• [What you are asked to do]:
Of all the lines below, output only those starting at the one with "Task: Click the Easy difficulty label" and ending at the one with "This screenshot has width=1200, height=721.", both ends included, exactly as written.

[Saved entries]

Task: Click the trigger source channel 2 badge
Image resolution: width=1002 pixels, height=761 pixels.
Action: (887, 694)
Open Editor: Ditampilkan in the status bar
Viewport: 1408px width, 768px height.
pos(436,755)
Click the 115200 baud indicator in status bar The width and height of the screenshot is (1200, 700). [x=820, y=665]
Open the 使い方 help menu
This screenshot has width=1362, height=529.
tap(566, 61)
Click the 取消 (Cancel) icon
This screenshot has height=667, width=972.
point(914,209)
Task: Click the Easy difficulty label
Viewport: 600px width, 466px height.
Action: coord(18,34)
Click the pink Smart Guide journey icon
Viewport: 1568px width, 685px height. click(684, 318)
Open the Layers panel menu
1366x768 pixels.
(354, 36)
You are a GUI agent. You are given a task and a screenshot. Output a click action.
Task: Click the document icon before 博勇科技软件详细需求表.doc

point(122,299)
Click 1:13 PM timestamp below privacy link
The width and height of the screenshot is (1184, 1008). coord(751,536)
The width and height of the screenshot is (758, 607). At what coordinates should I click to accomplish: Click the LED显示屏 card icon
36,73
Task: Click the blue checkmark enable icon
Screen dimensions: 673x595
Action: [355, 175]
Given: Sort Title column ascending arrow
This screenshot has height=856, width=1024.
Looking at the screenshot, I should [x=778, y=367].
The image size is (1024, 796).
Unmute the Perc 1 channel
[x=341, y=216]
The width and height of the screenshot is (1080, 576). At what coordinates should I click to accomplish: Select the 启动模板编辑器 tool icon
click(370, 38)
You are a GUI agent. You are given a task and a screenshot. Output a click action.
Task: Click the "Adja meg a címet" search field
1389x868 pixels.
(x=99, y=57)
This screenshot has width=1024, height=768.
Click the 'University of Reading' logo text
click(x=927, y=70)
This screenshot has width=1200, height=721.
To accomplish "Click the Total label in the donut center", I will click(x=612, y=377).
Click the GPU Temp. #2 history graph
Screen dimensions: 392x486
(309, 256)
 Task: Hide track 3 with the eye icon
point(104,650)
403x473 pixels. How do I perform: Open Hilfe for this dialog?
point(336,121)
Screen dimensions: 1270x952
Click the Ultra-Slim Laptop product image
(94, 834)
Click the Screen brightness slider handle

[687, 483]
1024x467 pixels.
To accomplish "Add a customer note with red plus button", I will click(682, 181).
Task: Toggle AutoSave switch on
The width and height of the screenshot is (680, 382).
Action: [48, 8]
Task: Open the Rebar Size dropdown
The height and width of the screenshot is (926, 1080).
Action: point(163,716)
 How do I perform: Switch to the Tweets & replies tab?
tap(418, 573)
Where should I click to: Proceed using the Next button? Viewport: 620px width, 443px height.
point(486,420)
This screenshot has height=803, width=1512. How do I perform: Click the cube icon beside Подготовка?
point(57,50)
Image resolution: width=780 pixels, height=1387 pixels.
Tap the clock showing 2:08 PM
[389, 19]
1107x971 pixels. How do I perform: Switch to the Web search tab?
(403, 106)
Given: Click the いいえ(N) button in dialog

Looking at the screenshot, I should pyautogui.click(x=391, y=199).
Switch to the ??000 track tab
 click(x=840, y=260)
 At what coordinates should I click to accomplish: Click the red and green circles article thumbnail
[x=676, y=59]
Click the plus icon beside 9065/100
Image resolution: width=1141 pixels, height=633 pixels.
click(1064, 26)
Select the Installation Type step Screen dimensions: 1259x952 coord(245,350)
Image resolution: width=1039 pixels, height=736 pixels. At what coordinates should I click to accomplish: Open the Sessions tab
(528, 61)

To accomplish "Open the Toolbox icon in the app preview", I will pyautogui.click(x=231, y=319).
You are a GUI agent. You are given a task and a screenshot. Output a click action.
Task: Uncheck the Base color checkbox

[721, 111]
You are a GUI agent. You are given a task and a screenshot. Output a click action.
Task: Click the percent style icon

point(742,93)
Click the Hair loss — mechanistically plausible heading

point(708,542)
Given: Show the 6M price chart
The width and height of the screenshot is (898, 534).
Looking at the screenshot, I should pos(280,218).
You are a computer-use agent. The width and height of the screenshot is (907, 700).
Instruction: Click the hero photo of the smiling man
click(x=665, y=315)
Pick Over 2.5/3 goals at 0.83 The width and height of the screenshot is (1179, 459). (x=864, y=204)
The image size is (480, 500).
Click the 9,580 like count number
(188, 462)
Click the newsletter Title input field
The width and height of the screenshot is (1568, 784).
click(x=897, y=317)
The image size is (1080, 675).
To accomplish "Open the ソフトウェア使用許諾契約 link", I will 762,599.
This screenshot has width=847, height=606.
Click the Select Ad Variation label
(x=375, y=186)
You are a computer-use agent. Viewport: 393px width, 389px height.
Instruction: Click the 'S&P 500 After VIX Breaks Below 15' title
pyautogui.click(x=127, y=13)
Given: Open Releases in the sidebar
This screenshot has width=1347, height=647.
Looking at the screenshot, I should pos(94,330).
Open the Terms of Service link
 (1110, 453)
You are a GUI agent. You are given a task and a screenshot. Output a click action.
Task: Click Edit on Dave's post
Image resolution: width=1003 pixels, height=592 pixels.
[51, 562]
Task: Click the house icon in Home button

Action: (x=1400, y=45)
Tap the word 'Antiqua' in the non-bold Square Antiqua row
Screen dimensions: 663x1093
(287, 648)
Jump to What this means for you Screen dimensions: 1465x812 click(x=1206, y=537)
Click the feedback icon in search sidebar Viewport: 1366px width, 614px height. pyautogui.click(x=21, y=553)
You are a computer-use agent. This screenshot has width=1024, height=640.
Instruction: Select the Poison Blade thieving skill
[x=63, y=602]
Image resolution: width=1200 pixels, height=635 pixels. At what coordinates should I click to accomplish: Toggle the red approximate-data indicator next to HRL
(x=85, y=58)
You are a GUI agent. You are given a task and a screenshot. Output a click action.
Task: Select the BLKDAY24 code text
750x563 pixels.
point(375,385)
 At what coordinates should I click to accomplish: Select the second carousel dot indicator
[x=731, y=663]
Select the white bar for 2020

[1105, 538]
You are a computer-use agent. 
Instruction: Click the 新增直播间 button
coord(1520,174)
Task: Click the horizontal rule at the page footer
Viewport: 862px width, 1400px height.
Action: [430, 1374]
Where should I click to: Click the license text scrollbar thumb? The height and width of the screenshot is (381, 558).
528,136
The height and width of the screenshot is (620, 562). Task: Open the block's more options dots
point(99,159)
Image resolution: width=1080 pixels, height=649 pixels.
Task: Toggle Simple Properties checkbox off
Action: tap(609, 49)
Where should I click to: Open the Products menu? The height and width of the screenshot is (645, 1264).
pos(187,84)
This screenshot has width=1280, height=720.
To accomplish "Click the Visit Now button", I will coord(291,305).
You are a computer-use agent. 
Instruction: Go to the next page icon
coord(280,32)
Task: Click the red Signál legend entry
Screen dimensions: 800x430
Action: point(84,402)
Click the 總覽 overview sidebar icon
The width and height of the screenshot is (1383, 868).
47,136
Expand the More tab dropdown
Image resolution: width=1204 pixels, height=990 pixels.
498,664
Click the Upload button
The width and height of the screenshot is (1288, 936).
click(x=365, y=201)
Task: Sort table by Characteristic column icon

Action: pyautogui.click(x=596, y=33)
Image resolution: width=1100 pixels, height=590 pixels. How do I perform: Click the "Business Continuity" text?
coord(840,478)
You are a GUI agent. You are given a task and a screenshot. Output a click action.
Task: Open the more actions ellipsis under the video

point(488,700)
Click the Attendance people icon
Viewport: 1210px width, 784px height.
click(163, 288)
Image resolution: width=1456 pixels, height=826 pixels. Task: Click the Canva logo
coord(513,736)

• [Answer to this exercise]:
Task: Click the Easy difficulty label
Viewport: 600px width, 466px height.
Action: coord(18,34)
Click the pink Smart Guide journey icon
Viewport: 1568px width, 685px height. click(684, 318)
Open the Layers panel menu
1366x768 pixels.
(354, 36)
You are a GUI agent. You are given a task and a screenshot. Output a click action.
Task: Click the document icon before 博勇科技软件详细需求表.doc

point(122,299)
Click 1:13 PM timestamp below privacy link
The width and height of the screenshot is (1184, 1008). coord(751,536)
The width and height of the screenshot is (758, 607). At what coordinates should I click to accomplish: Click the LED显示屏 card icon
36,73
Task: Click the blue checkmark enable icon
Screen dimensions: 673x595
Action: [355, 175]
Given: Sort Title column ascending arrow
This screenshot has height=856, width=1024.
Looking at the screenshot, I should [x=778, y=367].
The image size is (1024, 796).
Unmute the Perc 1 channel
[x=341, y=216]
The width and height of the screenshot is (1080, 576). At what coordinates should I click to accomplish: Select the 启动模板编辑器 tool icon
click(370, 38)
You are a GUI agent. You are given a task and a screenshot. Output a click action.
Task: Click the "Adja meg a címet" search field
1389x868 pixels.
(x=99, y=57)
This screenshot has width=1024, height=768.
Click the 'University of Reading' logo text
click(x=927, y=70)
This screenshot has width=1200, height=721.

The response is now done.